I am tired it truly is becoming a task for the next gen and the next. Im still here and will try to do what I can, though I feel diminished as my energy flags. I sincerely hope the generations who are so eager to replace us are up to the task. They will have to be.
Optimism? Not much any more. Yet 30 years ago when I was applying for grad school and trying to, I dunno, justify my work and achievements for an academic setting, I realized: Nothing Is Wasted. I got in, did the work, earned my 2 grad degrees, then marched off to anti-war instead of continuing in academia. In doing and doing I forgot my modest epiphany, but I emphasize its truth again.
My dear friend and all who may read this hold to this: nothing you have done is wasted.
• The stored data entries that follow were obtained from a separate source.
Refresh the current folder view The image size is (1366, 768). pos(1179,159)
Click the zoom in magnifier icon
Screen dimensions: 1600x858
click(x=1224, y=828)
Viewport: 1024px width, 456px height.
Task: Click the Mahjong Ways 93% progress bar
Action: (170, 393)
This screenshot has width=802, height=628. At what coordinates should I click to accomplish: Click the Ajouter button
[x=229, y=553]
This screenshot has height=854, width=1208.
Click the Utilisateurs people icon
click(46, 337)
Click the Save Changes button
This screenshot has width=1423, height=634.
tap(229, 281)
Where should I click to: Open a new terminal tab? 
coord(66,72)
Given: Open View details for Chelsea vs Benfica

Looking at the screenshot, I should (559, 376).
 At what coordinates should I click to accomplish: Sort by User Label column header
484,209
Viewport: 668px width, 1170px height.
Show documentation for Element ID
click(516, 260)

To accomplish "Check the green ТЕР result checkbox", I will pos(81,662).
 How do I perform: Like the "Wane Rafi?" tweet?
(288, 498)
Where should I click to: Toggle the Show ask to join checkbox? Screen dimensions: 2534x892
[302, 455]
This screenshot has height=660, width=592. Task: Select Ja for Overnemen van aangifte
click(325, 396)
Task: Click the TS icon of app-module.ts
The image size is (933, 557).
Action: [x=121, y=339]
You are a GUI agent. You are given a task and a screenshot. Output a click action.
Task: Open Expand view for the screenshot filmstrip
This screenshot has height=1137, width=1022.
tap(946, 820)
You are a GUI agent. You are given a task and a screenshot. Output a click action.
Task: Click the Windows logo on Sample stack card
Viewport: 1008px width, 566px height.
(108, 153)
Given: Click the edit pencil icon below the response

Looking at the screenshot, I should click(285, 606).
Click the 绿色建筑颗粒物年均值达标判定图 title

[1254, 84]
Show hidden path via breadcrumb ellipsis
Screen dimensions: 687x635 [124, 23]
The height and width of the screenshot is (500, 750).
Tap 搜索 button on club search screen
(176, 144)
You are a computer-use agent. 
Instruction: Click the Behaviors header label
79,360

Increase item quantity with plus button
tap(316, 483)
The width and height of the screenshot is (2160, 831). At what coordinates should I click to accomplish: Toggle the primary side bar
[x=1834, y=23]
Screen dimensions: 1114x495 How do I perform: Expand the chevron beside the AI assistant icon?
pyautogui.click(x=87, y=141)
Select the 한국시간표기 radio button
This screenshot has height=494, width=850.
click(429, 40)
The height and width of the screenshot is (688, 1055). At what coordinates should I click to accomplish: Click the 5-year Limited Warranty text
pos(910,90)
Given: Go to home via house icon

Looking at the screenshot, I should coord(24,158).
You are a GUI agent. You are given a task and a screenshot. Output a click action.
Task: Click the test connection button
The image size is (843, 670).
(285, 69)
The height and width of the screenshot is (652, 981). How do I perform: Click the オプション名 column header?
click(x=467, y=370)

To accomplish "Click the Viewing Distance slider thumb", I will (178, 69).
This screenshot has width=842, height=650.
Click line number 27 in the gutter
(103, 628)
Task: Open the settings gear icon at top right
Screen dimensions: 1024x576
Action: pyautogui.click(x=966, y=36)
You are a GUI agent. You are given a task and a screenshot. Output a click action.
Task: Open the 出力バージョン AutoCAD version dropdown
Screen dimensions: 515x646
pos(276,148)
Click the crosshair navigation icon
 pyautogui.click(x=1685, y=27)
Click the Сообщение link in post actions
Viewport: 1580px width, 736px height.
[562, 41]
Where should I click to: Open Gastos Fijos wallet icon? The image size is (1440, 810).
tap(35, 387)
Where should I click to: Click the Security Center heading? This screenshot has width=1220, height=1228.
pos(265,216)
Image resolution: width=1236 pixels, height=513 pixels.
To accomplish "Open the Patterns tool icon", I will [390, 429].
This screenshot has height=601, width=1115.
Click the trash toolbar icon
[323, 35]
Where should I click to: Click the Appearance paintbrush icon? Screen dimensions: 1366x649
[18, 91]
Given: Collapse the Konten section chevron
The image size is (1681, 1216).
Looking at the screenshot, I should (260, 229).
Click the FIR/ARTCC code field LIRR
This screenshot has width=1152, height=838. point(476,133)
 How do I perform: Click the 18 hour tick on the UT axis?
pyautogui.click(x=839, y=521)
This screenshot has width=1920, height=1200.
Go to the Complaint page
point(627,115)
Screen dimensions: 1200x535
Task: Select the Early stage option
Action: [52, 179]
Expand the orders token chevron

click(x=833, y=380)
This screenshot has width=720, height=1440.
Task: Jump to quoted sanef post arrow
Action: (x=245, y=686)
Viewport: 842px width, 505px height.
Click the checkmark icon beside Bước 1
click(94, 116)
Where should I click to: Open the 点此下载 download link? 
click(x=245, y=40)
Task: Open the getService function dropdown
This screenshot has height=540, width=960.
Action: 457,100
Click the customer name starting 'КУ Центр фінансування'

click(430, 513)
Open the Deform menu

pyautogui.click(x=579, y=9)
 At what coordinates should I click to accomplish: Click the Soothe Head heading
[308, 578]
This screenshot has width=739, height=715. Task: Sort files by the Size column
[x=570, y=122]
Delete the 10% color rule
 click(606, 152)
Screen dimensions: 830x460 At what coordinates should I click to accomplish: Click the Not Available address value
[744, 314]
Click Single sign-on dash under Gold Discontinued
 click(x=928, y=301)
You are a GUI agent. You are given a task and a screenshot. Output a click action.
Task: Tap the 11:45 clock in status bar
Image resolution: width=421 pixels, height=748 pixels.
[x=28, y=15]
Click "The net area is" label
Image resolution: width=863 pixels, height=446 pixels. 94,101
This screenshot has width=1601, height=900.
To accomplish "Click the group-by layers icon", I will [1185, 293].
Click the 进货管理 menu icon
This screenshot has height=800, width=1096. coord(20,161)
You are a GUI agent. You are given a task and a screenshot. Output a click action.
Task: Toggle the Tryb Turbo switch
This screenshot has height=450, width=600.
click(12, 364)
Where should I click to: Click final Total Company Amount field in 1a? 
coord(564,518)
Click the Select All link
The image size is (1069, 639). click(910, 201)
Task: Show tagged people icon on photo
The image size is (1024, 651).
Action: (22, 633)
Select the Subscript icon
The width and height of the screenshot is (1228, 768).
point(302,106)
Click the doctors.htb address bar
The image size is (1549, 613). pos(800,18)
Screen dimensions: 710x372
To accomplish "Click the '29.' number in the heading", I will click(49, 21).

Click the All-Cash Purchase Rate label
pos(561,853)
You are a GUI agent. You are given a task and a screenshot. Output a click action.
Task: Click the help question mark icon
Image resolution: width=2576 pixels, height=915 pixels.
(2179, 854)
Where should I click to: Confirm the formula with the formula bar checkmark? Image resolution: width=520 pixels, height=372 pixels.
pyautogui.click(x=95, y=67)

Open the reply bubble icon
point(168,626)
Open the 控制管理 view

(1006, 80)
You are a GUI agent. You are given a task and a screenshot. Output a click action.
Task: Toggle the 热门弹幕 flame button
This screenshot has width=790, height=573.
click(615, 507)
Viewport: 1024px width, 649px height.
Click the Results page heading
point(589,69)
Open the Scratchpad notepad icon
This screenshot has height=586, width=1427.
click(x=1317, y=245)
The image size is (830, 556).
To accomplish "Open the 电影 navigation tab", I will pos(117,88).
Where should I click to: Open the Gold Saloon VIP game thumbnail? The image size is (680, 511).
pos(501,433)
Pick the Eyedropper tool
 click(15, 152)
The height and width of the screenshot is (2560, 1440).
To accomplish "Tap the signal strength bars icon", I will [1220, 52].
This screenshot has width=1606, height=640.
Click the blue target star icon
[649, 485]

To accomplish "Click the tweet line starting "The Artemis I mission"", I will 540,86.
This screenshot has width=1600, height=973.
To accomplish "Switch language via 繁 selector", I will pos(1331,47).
The coming generations will have to do their best, is all.
Nothing is Wasted
Nothing is Wasted
Nothing is Wasted
struggle4progress
(123,889 posts)... the words that are used for to get the ship confused
will not be understood as they're spoken
for the chains of the sea will have busted in the night
and will be buried at the bottom of the ocean ...
Oh, the foes will rise with the sleep still in their eyes
and they'll jerk from their beds and think they're dreamin
but they'll pinch themselves and squeal and know that it's for real
the hour when the ship comes in
Then they'll raise their hands sayin we'll meet all your demands
but we'll shout from the bow your days are numbered
and like Pharaoh's tribe they'll be drownded in the tide
and like Goliath, they'll be conquered
Permanut
(7,389 posts)I've seen in my 17 years here - along with the responses.
Navy vet here, will be 80 in December.
Every single thing in this thread resonates with me every day.
Response to MineralMan (Original post)
pat_k This message was self-deleted by its author.
BurnDoubt
(871 posts)I wish for all of us that others will fill your shoes, and the need.
I thought we were on the up side of the incline, but it was a trick of perception, and the snakes were all around us all along. Now the Python has us all snuggled-up and every time we breathe out or struggle, he hugs a little tighter.
I was hoping for a more prosaic tableau here at this end of the aging continuum, but the struggle goes on.
Tiresome Dickheads.
MineralMan
(149,568 posts)I feel much better now. Truly.
Septua
(2,826 posts)The white percentage of the population went from 90 to 60...
Cancel Culture became a political topic...
Immigration went from 250,000 to 1,000,000...
Corporate greed came into being...
10% of the wealthy control 2/3 of the wealth...
Too many of that 10% don't want to pay for food stamps or Medicaid...
Too many of the aforementioned 60% don't want to pay for food stamps or Medicaid...
Global warming became an issue to deal with...
Etc, etc, etc...
I've said it before, will say it again and election results confirm it. Half the people in the country want to go back in time to 1950. And Donald J Trump Sr gave them permission to pursue the dream.
vanessa_ca
(381 posts)I don't know you, but from what I gather you're leaving a fine legacy for others to build on. The battle isn't over yet! Be proud of all you've done and the wisdom you've spread around. It will bear fruit!